Foreign high-tech workers take jobs from Oregonians

Letter date: 
Wednesday, February 22, 2017
Letter publisher: 
Wilsonville Spokeman
Letter author: 
Richard F. LaMountain
Letter body: 

Are foreign high-tech workers a boon to our state? So says (contra the facts, as we'll see) the Michael Bloomberg-founded Partnership for a New American Economy. In its recent study "The Contributions of New Americans in Oregon," PNAE asserts that foreign-born workers in science, technology, engineering and mathematics are "not just a crucial piece of Oregon's STEM workforce now" but "likely to power it in the future."

As the new year begins, many high-tech firms are readying applications (which they may submit beginning April 1) to import foreign STEM workers via the federal H-1B visa program. Since 2005, each year the program has allowed at least 85,000 workers holding bachelor's and post-graduate degrees to enter the United States. The many Oregon firms that have utilized the H-1B program include Nike, Intel, Tektronix, Lattice Semiconductor and Mentor Graphics.

"Despite making up 9.8 percent of the state's population," reports PNAE, the "foreign-born . . . made up 14.2 percent of STEM workers in the state in 2014." One reason for this, the study suggests, is "the country's ongoing shortage of STEM talent ... (T)he large interest in [the H-1B program] indicates Oregon employers likely were having real trouble finding the workers they needed on U.S. soil."

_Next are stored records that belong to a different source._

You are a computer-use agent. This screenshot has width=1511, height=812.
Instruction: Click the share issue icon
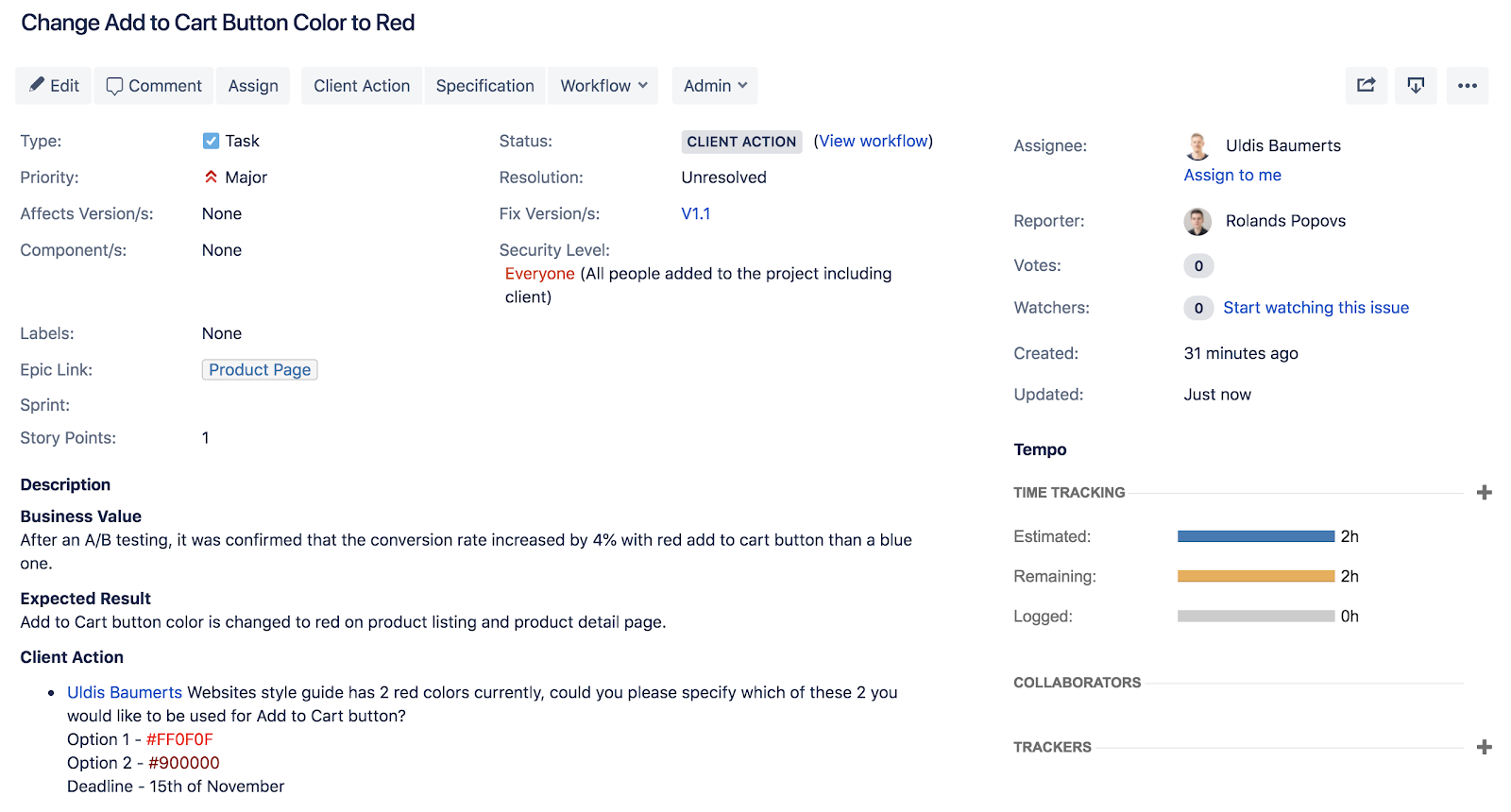coord(1367,86)
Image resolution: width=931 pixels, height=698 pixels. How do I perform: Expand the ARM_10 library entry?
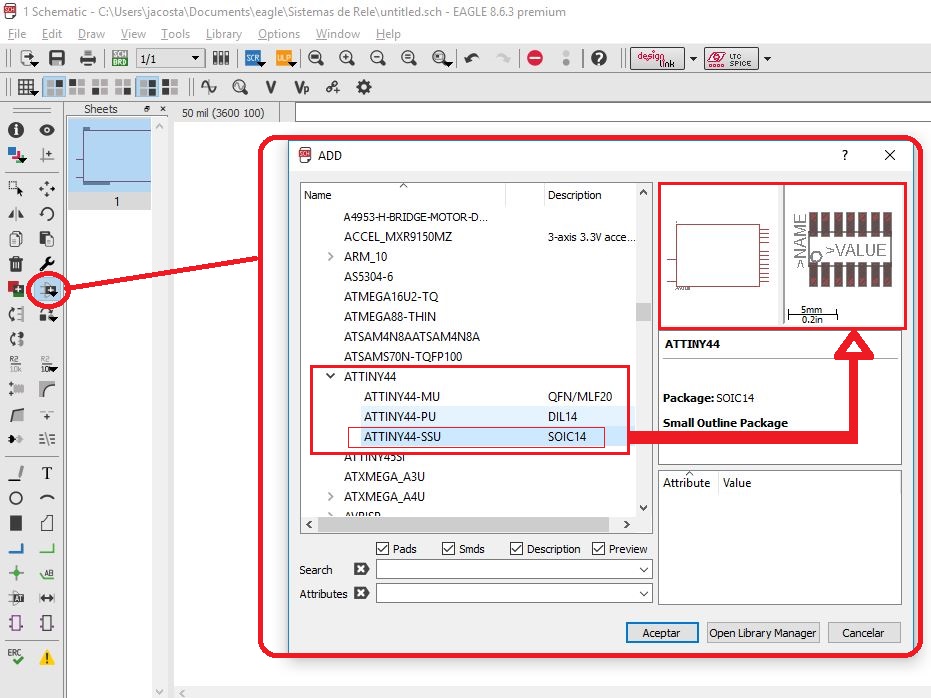point(331,257)
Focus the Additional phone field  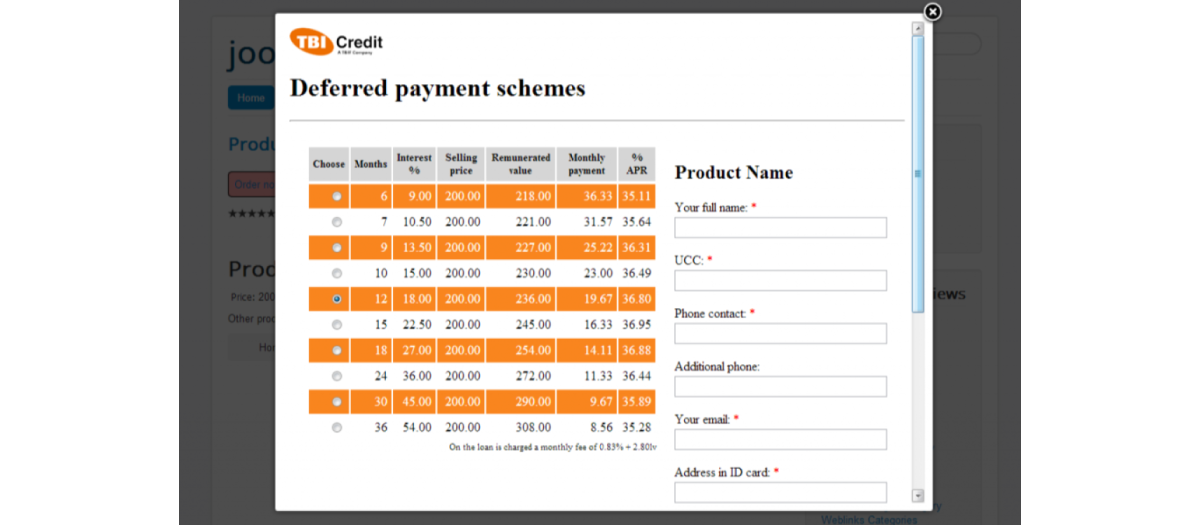(780, 387)
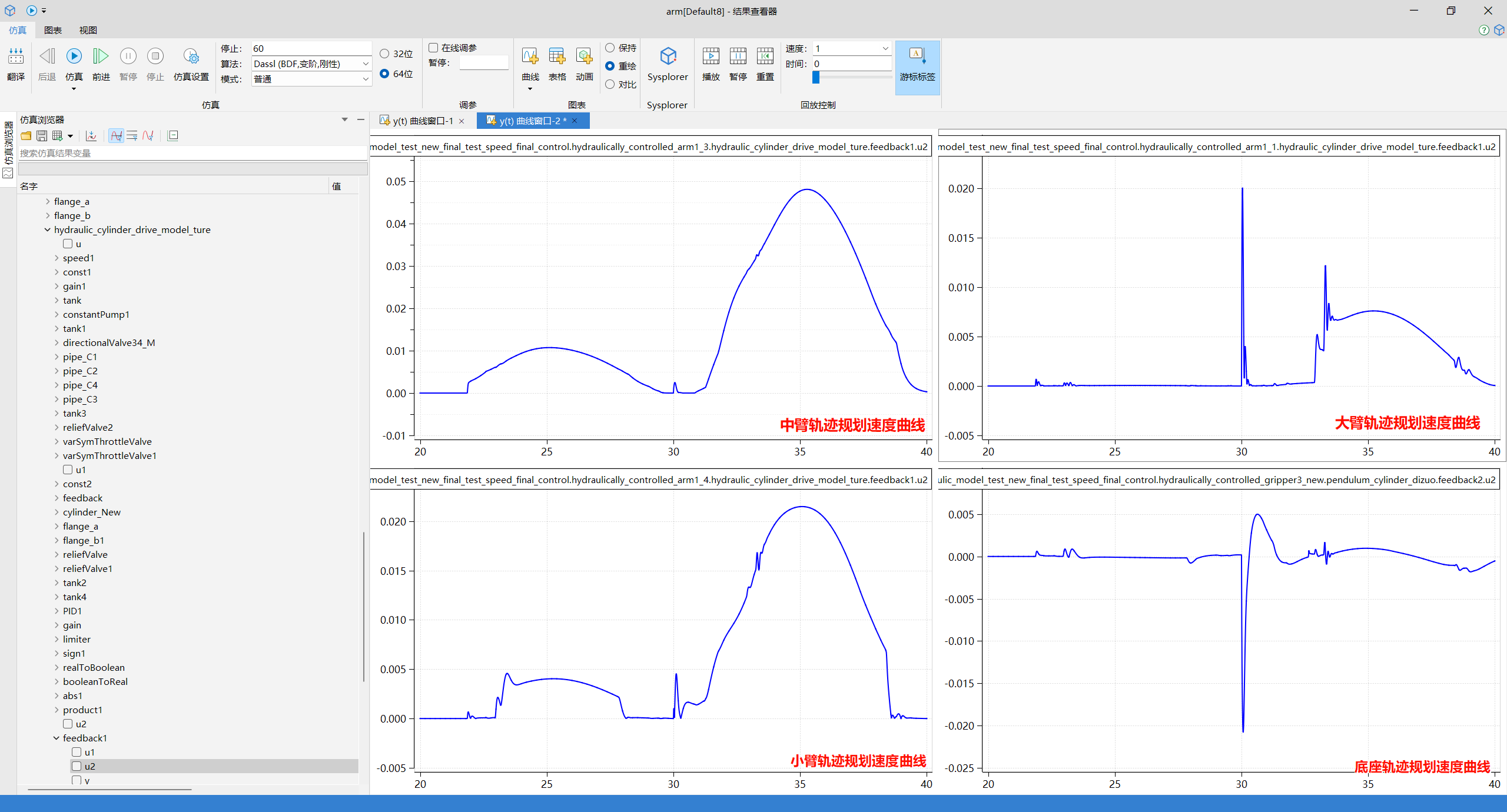Switch to y(t) 曲线窗口-1 tab
Screen dimensions: 1507x812
423,121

As we'll see, however, companies' "large interest" in H-1B workers turns on something else entirely. For our country boasts an ample supply of U.S.-born, STEM-educated citizens — untold thousands of whom are being displaced by foreign competition.

"Overall, our colleges and universities graduate twice the number of STEM graduates as find a job each year (in) the STEM workforce," Rutgers University professor Hal Salzman told a U.S. Senate Judiciary Committee panel last winter. "Of the entire workforce, only about a third of those with STEM degrees are employed in STEM jobs." In 2014, the U.S. Census Bureau reported that "74 percent of those who have a [STEM] bachelor's degree ... are not employed in STEM occupations."

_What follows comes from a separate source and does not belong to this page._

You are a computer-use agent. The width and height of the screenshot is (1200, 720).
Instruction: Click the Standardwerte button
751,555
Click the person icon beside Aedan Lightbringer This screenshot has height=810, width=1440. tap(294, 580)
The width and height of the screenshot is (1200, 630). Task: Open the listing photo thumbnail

In their recent book "Sold Out," Michelle Malkin and John Miano, citing a study by Bright.com's then-chief scientist David Hardtke, wrote that in one recent year there were "1.34 qualified domestic workers for every one position where a company had indicated an intent to hire a foreign worker through the H-1B program."

Still, PNAE persists. "Every time a state gains 100 foreign-born STEM workers with graduate-level STEM training from a U.S. school," claims its study, "262 more jobs are created for U.S.-born workers there in the seven years that follow." The obvious question: Wouldn't an influx of similarly-qualified American-born STEM workers have the same effect?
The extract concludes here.